◆ DATASET RECORDS:
#####

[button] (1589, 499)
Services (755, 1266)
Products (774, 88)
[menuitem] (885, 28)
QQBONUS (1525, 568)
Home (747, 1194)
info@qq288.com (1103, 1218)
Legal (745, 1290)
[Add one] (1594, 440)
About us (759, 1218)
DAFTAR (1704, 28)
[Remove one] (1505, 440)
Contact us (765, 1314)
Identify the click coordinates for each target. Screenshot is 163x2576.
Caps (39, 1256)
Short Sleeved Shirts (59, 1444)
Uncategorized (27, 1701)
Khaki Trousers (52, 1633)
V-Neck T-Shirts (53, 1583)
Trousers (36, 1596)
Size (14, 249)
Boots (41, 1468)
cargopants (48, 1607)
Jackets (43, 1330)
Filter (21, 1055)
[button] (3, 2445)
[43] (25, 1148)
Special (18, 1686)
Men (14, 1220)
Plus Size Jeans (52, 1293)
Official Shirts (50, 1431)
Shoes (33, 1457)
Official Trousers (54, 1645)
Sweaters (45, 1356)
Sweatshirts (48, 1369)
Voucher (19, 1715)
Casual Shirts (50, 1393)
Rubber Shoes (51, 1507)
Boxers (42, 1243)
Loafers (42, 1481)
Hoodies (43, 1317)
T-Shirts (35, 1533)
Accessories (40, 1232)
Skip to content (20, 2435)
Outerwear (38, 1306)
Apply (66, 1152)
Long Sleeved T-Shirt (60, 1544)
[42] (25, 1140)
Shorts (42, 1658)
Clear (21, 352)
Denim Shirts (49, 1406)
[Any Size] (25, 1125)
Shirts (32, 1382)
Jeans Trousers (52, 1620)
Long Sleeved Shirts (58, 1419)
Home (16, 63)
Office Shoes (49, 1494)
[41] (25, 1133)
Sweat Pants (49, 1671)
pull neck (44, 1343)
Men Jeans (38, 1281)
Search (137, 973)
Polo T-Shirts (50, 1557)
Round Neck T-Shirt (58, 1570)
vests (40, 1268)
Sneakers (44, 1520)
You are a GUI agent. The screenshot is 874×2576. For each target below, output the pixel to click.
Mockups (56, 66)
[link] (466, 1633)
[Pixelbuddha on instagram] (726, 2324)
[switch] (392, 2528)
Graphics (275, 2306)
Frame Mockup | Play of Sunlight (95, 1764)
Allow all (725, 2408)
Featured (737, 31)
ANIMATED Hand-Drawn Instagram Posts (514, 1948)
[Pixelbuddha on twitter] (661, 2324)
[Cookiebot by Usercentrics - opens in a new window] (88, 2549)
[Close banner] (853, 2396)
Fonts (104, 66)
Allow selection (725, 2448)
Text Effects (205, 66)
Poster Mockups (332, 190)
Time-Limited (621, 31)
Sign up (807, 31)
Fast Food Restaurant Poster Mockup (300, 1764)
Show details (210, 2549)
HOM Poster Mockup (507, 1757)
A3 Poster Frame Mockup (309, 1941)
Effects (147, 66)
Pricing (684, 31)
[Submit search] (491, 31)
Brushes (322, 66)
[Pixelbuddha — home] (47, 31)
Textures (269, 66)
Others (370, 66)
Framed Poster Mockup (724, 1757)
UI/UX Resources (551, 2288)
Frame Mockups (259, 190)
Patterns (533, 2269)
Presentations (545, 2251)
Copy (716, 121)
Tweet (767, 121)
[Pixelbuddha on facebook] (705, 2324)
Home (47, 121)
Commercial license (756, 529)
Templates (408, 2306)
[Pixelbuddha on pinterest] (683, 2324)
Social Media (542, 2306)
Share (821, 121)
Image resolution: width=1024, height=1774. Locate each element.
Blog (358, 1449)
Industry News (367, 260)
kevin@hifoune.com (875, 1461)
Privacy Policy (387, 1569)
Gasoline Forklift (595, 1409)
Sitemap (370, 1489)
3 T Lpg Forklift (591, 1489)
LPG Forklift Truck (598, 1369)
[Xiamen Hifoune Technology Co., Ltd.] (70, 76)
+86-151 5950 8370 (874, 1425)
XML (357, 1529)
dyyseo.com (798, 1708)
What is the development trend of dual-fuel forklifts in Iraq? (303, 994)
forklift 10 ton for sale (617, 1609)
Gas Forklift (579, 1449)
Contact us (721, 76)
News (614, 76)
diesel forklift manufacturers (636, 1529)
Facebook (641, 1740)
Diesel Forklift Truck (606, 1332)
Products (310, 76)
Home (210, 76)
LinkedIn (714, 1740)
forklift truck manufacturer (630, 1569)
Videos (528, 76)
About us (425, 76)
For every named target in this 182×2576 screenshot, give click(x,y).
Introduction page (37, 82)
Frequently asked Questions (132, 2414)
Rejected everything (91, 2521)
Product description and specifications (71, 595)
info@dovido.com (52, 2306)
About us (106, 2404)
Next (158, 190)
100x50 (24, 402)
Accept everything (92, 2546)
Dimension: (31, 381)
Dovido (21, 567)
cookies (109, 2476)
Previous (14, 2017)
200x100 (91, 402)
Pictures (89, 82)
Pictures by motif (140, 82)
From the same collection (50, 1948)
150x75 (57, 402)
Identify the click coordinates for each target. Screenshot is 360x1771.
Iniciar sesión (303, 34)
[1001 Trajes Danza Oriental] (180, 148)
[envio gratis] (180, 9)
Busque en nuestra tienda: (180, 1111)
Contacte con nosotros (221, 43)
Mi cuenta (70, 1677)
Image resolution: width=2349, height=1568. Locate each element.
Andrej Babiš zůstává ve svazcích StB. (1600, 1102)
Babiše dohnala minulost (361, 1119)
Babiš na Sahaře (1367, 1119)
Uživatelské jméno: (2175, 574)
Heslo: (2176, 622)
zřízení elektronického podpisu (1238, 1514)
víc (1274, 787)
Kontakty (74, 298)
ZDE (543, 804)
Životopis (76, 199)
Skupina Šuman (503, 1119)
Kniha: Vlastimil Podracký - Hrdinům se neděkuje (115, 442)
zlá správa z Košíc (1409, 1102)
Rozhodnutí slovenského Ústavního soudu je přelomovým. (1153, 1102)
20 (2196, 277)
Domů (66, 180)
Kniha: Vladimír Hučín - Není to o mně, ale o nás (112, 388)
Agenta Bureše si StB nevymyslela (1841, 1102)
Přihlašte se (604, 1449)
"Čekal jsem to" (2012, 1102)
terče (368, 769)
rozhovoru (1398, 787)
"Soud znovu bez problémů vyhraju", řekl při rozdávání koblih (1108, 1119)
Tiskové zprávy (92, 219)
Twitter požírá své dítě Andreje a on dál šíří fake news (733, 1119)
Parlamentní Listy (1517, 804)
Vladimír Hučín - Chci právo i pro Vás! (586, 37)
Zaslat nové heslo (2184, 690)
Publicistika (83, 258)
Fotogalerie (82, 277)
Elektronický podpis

#####

◆ ASSIGNED TASK: All that is wanted is the run of lines from the start of the data through the line containing "Contact us (765, 1314)", copied word for word.

◆ SOLUTION TO THIS TASK:
[button] (1589, 499)
Services (755, 1266)
Products (774, 88)
[menuitem] (885, 28)
QQBONUS (1525, 568)
Home (747, 1194)
info@qq288.com (1103, 1218)
Legal (745, 1290)
[Add one] (1594, 440)
About us (759, 1218)
DAFTAR (1704, 28)
[Remove one] (1505, 440)
Contact us (765, 1314)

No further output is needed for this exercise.